The subsequent investigation has been described as (then) "the most expensive and exhaustive murder investigation in Canadian history". Hundreds of people were interviewed; thousands of tips were received and investigated. More than 800 cars were examined in the weeks following Bradley's disappearance. The initial task force was composed of 35 full-time investigators from the RCMP and Royal Newfoundland Constabulary.

In 1986, David Grant Somerton was charged with Bradley's murder after confessing to police. However, he later recanted the confession, alleging that it had been coerced, and the murder charges against him were stayed. Somerton was later convicted of public mischief in relation to the false confession and sentenced to two years imprisonment.

In 2006, the RCMP reported that they were still receiving approximately 50 tips a year in relation to the Bradley homicide case.

== 2016 investigations==
=== Vehicle recovery ===
In May 2016, a privately funded group conducted an excavation of two buried vehicles on private property in the Witless Bay area near St. John's. The group members were supporters of an alleged eyewitness to the homicide, who claimed to have been in the car as a child when Bradley was abducted. The car allegedly belonged to the father of the eyewitness, who claimed it was being driven by a family friend at the time. This car was later buried as landfill and was one of the two vehicles excavated. The RCMP investigated the eyewitness claims for 16 months before dismissing them; however, the witness and his supporters continued to lobby the RCMP to excavate the vehicles.
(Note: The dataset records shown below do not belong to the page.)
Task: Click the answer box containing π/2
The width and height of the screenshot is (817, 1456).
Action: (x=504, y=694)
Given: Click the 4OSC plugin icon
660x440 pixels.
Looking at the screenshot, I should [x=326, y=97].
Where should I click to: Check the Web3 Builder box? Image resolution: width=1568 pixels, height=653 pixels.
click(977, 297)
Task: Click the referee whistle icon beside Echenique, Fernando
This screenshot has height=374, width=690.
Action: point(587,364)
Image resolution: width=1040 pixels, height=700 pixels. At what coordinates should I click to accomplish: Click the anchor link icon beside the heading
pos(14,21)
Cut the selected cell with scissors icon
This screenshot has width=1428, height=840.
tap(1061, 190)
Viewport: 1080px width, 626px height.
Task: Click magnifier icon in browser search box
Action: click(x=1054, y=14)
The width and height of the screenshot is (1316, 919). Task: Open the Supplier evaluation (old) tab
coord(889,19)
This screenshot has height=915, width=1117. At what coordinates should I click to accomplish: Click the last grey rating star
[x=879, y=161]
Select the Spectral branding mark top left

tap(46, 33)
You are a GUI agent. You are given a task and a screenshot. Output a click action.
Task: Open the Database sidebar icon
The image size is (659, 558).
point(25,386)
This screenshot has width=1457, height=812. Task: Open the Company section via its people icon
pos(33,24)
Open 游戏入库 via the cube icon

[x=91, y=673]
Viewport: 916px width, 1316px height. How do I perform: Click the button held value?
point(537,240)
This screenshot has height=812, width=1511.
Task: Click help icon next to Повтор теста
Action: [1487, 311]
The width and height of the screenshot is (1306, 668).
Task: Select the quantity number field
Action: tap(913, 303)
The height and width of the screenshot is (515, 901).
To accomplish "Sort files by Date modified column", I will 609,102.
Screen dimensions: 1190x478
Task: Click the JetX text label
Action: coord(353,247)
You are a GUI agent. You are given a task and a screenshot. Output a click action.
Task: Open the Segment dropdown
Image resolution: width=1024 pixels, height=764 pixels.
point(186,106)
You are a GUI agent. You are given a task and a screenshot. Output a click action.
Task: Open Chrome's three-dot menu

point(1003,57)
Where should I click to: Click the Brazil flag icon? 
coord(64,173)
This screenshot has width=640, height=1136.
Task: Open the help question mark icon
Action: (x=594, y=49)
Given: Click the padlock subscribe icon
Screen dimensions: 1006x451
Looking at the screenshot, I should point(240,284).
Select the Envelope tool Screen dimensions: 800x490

Subsequent to the excavation it was determined that no usable evidence was found in either vehicle, due to extensive degradation of the vehicles during the time period in which they were buried (nearly 30 years), and contamination from sewage runoff and other chemicals.

=== New DNA evidence ===
In May 2016, the RCMP announced that they had uncovered new DNA evidence in the Bradley case. Retesting of a sample recovered in 1981 connected the homicide to an unknown male subject. The new DNA evidence was also used to rule out existing suspects, including the man alleged to be responsible in connection with the private excavation of the two vehicles that month.

==Popular culture==
Bradley's disappearance and death captivated the Newfoundland public.

In 1991, the Newfoundland Broadcasting Corporation re-enacted her case over several days during the evening news.

In 2003, author Darrin McGrath published a history of the case, Hitching a Ride: The Unsolved Murder of Dana Bradley.

Also in 2003, singer/songwriter Ron Hynes released a song about her death, entitled "The Ghost of Dana Bradley".